DIRECTIVE A -> In the interview with Uwe Schindler, the full text search plug-in for which database was not working well before the switch to Lucene?
DIRECTIVE B -> Go on with the interview with Uwe Schindler, starting after its last sentence.

ARTICLE ->
Interview with Uwe Schindler
Grant Ingersoll speaks with Apache Lucene committer Uwe Schindler. Uwe talks about his work innovating the TRIE-range numeric query, its application to geographic and scientific search applications, frequent re-indexing.
- Grant Ingersoll:
- Today I'm speaking with Uwe Schindler, who is an Apache Lucene committer. Welcome Uwe.
- Uwe Schindler:
- Hello Grant.
- Grant Ingersoll:
- Why don't we start off by having you introduce yourself, and tell us a little bit about your background before you got involved with Lucene.
- Uwe Schindler:
- Yeah, so I come from Germany. Currently I am 31 years old, and before coming to Lucene, I started very early with Java programming, even with JDK 1.0.2. I wrote my first applet in JDK 1.0.2 for the Netscape browser, at this time. And then, a little bit later, came to PANGAEA, which is a geoscientific information system, and there we started to use full text search engines and the database plug-in for our SYBASE database was not working really good, so we switched to Lucene, and because of that, I came to Lucene and started to improve Lucene, for example, for this geospatial search.
- Grant Ingersoll:
- So speaking of spatial search, can you tell us a little bit more about what are the kind of the problems you work on?
- Uwe Schindler:
- Yeah, the different problems with a spatial search… Most users, for example, use Solr or Lucene, just to search for text phrases inside the index. The problem with geospatial searches is that you want to find, for example, all datasets – we call it datasets – inside a specific area, and so you have a latitude and longitude arranged query, and want to execute it.
And when I started with Lucene we had some problems with the range query that was very, very slow and often hits too many clauses exceptions if you have a lot of distinct values in your index, and a large number of documents. And so I started to find an easy solution to do those numerical searches.
So most users will enter some keywords, and then, for example, by selecting an area in the map, specific bounding box, and start a search. But it would be the same, for example, for a date search where you can also express it as a numerical search. And this is where I started to extend Lucene in the past.
- Grant Ingersoll:
- Can you kind of describe what your documents look like to give people a little bit better picture of, you know, why you would have so many terms in your index for a given field, and how, you know, so you've got lat/long and things like that, but then what else does a document look like?
- Uwe Schindler:
- I work for PANGAEA, which his a network for geoscientific data. What we are doing is, we do the same as libraries do for scientific books or papers or something like that. We publish the data. So it's just like a journal where you have these articles, these scientific articles. We publish the data.
So the datasets consists of the standard biographic information like name of authors, name of principle investigators (which are the persons that measured the values), the measurement values, for example, then you have latitude and longitude for the position of the measurement, some date/time information, when it was measured, and so, so it's just the standard Dublin Core information with a lot of other information.
And all this metadata is searchable by a Lucene index. And, for example, for the geospatial or date/time search, we need very large range queries. So for example, some people just do a range around the whole Africa, and they search for some keyword like "nitrate"; the problem is now, that we have a lot of datasets and if you combine this query with a very large range, you may hit, for example - if you have the bounding box around Africa - a lot of datasets.

DATA PROVIDED ->
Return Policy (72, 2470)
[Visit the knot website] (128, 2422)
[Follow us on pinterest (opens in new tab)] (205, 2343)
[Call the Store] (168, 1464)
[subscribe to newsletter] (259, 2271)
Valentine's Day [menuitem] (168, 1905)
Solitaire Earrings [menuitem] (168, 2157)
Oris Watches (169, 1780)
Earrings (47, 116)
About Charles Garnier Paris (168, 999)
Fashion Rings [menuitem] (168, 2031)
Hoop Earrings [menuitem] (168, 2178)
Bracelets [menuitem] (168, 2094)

WRITTEN RESPONSE A -> SYBASE

WRITTEN RESPONSE B ->
Our index currently has about 700,000 datasets. I call the datasets citable units. And, for example, around Africa you may hit about 100,000 documents.
- Grant Ingersoll:
- Each document has one latitude and longitude value?
- Uwe Schindler:
- Yeah. Yeah.
- Grant Ingersoll:
- Or does it have multiple lat/longs?
- Uwe Schindler:
- It depends. So at the moment it's mostly one latitude/longitude, but according to some standards, there should be also a bounding box provided. Normally this bounding box is only one point, so each data set has a bounding box. Those are north, south, east, and west point, and you have a hit if the bounding box user entered into his search box intersects with the bounding box of the dataset.
But most mostly it's just point data. So a ship is going somewhere and starts to drill a hole, do some scientific measurements, and then this data is recorded at just this point of the drill hole, and so it's very simple. But there may be more complicated datasets.
- Grant Ingersoll:
- So I know your primary contribution is that, your first contribution to Lucene was the, the TrieRangeQuery or TrieRangeQuery as some people might call it, T R I E. Can you explain what that is and how it works?
- Uwe Schindler:
- The idea behind was…, when you read the wiki about Lucene, there are some examples that look like this TrieRangeQuery. You may know if you, for example, do some data searches, for example, you want to have all datasets between a specific range of dates, it is often interesting to not just go until the second, because if you only have a search query going from January to February, it's enough to just search all datasets that contain January or February, or something like that.
And the idea behind TrieRangeQuery is that you index in numeric value, not as just one token, as you would do it with a classic range query. You add some additional tokens in a lower position by shifting away the lower bits, and then you have some predefined areas.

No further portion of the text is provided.